(Dataset records)
..............................

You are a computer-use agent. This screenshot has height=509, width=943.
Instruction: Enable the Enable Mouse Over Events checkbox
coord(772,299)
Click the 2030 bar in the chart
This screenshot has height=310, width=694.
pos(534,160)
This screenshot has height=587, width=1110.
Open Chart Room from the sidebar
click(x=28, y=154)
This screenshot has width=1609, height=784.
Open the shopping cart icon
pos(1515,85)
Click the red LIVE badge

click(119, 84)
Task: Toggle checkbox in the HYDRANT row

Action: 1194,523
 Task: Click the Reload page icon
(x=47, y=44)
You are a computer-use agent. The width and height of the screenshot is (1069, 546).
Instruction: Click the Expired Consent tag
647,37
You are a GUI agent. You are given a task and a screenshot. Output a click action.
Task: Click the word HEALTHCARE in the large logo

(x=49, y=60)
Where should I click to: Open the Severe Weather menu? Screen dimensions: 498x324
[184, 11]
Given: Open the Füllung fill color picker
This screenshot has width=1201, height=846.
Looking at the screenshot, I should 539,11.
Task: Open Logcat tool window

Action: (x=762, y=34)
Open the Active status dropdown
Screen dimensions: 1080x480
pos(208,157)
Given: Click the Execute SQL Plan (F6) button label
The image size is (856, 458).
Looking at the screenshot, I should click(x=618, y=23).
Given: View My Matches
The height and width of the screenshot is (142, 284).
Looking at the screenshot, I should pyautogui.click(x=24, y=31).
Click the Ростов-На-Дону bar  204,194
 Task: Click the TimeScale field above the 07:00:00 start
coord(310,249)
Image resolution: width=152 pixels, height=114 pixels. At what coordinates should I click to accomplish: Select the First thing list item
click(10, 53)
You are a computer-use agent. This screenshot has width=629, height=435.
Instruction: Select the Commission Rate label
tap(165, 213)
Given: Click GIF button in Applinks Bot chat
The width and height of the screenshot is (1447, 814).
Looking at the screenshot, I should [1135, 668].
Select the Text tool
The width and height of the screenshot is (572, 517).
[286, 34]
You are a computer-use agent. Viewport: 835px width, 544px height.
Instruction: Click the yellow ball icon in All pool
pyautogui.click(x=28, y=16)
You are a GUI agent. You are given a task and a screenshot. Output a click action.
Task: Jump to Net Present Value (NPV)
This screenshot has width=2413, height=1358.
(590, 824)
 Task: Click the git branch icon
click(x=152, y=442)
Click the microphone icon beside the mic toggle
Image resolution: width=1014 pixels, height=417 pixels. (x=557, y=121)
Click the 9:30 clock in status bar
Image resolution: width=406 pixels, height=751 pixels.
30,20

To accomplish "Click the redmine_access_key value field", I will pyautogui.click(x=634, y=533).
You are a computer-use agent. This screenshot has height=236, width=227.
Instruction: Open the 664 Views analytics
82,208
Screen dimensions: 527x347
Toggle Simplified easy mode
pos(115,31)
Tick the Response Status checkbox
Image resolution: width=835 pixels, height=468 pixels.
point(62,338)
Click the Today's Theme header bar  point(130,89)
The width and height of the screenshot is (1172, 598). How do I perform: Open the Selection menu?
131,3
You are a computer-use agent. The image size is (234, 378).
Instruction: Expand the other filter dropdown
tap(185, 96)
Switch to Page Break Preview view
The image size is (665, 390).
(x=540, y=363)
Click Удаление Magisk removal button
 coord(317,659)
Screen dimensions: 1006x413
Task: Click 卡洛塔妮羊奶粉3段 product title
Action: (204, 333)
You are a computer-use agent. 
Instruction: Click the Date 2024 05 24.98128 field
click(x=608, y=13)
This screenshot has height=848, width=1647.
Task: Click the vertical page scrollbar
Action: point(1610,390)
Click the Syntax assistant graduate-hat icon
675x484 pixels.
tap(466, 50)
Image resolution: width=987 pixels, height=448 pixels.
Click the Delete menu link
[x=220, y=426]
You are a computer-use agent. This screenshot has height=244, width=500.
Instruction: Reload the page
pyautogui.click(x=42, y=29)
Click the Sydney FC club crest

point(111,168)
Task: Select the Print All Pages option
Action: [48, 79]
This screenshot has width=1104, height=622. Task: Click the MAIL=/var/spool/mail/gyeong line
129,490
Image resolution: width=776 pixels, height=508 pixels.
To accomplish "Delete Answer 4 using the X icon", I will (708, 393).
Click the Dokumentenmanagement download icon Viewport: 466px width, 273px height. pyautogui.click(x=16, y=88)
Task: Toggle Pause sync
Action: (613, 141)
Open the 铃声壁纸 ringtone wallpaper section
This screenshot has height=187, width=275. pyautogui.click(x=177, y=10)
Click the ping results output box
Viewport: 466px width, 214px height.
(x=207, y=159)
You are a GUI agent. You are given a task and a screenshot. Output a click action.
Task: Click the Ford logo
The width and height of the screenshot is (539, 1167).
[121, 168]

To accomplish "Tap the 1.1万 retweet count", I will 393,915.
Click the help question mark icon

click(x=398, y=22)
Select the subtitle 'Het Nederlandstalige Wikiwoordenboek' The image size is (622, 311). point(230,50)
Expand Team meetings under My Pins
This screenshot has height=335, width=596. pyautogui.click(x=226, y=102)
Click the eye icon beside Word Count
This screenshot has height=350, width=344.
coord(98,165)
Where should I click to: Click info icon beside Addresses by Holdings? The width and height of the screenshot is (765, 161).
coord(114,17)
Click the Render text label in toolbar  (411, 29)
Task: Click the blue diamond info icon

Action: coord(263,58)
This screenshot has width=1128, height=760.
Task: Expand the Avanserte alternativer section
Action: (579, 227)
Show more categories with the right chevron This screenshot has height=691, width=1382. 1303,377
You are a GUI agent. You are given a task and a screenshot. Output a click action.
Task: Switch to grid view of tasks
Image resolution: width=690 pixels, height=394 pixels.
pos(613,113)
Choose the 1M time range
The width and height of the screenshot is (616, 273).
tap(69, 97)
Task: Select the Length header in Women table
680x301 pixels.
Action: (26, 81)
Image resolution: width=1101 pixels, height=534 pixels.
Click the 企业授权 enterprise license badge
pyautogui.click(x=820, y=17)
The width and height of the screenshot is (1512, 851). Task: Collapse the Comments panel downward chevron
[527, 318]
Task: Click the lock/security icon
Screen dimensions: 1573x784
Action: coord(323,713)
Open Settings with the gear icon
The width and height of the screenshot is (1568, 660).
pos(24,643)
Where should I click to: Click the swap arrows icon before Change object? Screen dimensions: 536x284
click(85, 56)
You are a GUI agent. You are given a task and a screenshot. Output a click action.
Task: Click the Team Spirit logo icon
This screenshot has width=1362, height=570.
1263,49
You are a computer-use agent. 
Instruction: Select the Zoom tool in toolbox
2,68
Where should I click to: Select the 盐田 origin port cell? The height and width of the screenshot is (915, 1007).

..............................

§ PROMPT
All of the entries above must be quoted exactly.

§ ANSWER AREA
You are a computer-use agent. This screenshot has height=509, width=943.
Instruction: Enable the Enable Mouse Over Events checkbox
coord(772,299)
Click the 2030 bar in the chart
This screenshot has height=310, width=694.
pos(534,160)
This screenshot has height=587, width=1110.
Open Chart Room from the sidebar
click(x=28, y=154)
This screenshot has width=1609, height=784.
Open the shopping cart icon
pos(1515,85)
Click the red LIVE badge

click(119, 84)
Task: Toggle checkbox in the HYDRANT row

Action: 1194,523
 Task: Click the Reload page icon
(x=47, y=44)
You are a computer-use agent. The width and height of the screenshot is (1069, 546).
Instruction: Click the Expired Consent tag
647,37
You are a GUI agent. You are given a task and a screenshot. Output a click action.
Task: Click the word HEALTHCARE in the large logo

(x=49, y=60)
Where should I click to: Open the Severe Weather menu? Screen dimensions: 498x324
[184, 11]
Given: Open the Füllung fill color picker
This screenshot has width=1201, height=846.
Looking at the screenshot, I should 539,11.
Task: Open Logcat tool window

Action: (x=762, y=34)
Open the Active status dropdown
Screen dimensions: 1080x480
pos(208,157)
Given: Click the Execute SQL Plan (F6) button label
The image size is (856, 458).
Looking at the screenshot, I should click(x=618, y=23).
Given: View My Matches
The height and width of the screenshot is (142, 284).
Looking at the screenshot, I should pyautogui.click(x=24, y=31).
Click the Ростов-На-Дону bar  204,194
 Task: Click the TimeScale field above the 07:00:00 start
coord(310,249)
Image resolution: width=152 pixels, height=114 pixels. At what coordinates should I click to accomplish: Select the First thing list item
click(10, 53)
You are a computer-use agent. This screenshot has width=629, height=435.
Instruction: Select the Commission Rate label
tap(165, 213)
Given: Click GIF button in Applinks Bot chat
The width and height of the screenshot is (1447, 814).
Looking at the screenshot, I should [1135, 668].
Select the Text tool
The width and height of the screenshot is (572, 517).
[286, 34]
You are a computer-use agent. Viewport: 835px width, 544px height.
Instruction: Click the yellow ball icon in All pool
pyautogui.click(x=28, y=16)
You are a GUI agent. You are given a task and a screenshot. Output a click action.
Task: Jump to Net Present Value (NPV)
This screenshot has width=2413, height=1358.
(590, 824)
 Task: Click the git branch icon
click(x=152, y=442)
Click the microphone icon beside the mic toggle
Image resolution: width=1014 pixels, height=417 pixels. (x=557, y=121)
Click the 9:30 clock in status bar
Image resolution: width=406 pixels, height=751 pixels.
30,20

To accomplish "Click the redmine_access_key value field", I will pyautogui.click(x=634, y=533).
You are a computer-use agent. This screenshot has height=236, width=227.
Instruction: Open the 664 Views analytics
82,208
Screen dimensions: 527x347
Toggle Simplified easy mode
pos(115,31)
Tick the Response Status checkbox
Image resolution: width=835 pixels, height=468 pixels.
point(62,338)
Click the Today's Theme header bar  point(130,89)
The width and height of the screenshot is (1172, 598). How do I perform: Open the Selection menu?
131,3
You are a computer-use agent. The image size is (234, 378).
Instruction: Expand the other filter dropdown
tap(185, 96)
Switch to Page Break Preview view
The image size is (665, 390).
(x=540, y=363)
Click Удаление Magisk removal button
 coord(317,659)
Screen dimensions: 1006x413
Task: Click 卡洛塔妮羊奶粉3段 product title
Action: (204, 333)
You are a computer-use agent. 
Instruction: Click the Date 2024 05 24.98128 field
click(x=608, y=13)
This screenshot has height=848, width=1647.
Task: Click the vertical page scrollbar
Action: point(1610,390)
Click the Syntax assistant graduate-hat icon
675x484 pixels.
tap(466, 50)
Image resolution: width=987 pixels, height=448 pixels.
Click the Delete menu link
[x=220, y=426]
You are a computer-use agent. This screenshot has height=244, width=500.
Instruction: Reload the page
pyautogui.click(x=42, y=29)
Click the Sydney FC club crest

point(111,168)
Task: Select the Print All Pages option
Action: [48, 79]
This screenshot has width=1104, height=622. Task: Click the MAIL=/var/spool/mail/gyeong line
129,490
Image resolution: width=776 pixels, height=508 pixels.
To accomplish "Delete Answer 4 using the X icon", I will (708, 393).
Click the Dokumentenmanagement download icon Viewport: 466px width, 273px height. pyautogui.click(x=16, y=88)
Task: Toggle Pause sync
Action: (613, 141)
Open the 铃声壁纸 ringtone wallpaper section
This screenshot has height=187, width=275. pyautogui.click(x=177, y=10)
Click the ping results output box
Viewport: 466px width, 214px height.
(x=207, y=159)
You are a GUI agent. You are given a task and a screenshot. Output a click action.
Task: Click the Ford logo
The width and height of the screenshot is (539, 1167).
[121, 168]

To accomplish "Tap the 1.1万 retweet count", I will 393,915.
Click the help question mark icon

click(x=398, y=22)
Select the subtitle 'Het Nederlandstalige Wikiwoordenboek' The image size is (622, 311). point(230,50)
Expand Team meetings under My Pins
This screenshot has height=335, width=596. pyautogui.click(x=226, y=102)
Click the eye icon beside Word Count
This screenshot has height=350, width=344.
coord(98,165)
Where should I click to: Click info icon beside Addresses by Holdings? The width and height of the screenshot is (765, 161).
coord(114,17)
Click the Render text label in toolbar  (411, 29)
Task: Click the blue diamond info icon

Action: coord(263,58)
This screenshot has width=1128, height=760.
Task: Expand the Avanserte alternativer section
Action: (579, 227)
Show more categories with the right chevron This screenshot has height=691, width=1382. 1303,377
You are a GUI agent. You are given a task and a screenshot. Output a click action.
Task: Switch to grid view of tasks
Image resolution: width=690 pixels, height=394 pixels.
pos(613,113)
Choose the 1M time range
The width and height of the screenshot is (616, 273).
tap(69, 97)
Task: Select the Length header in Women table
680x301 pixels.
Action: (26, 81)
Image resolution: width=1101 pixels, height=534 pixels.
Click the 企业授权 enterprise license badge
pyautogui.click(x=820, y=17)
The width and height of the screenshot is (1512, 851). Task: Collapse the Comments panel downward chevron
[527, 318]
Task: Click the lock/security icon
Screen dimensions: 1573x784
Action: coord(323,713)
Open Settings with the gear icon
The width and height of the screenshot is (1568, 660).
pos(24,643)
Where should I click to: Click the swap arrows icon before Change object? Screen dimensions: 536x284
click(85, 56)
You are a GUI agent. You are given a task and a screenshot. Output a click action.
Task: Click the Team Spirit logo icon
This screenshot has width=1362, height=570.
1263,49
You are a computer-use agent. 
Instruction: Select the Zoom tool in toolbox
2,68
Where should I click to: Select the 盐田 origin port cell? The height and width of the screenshot is (915, 1007).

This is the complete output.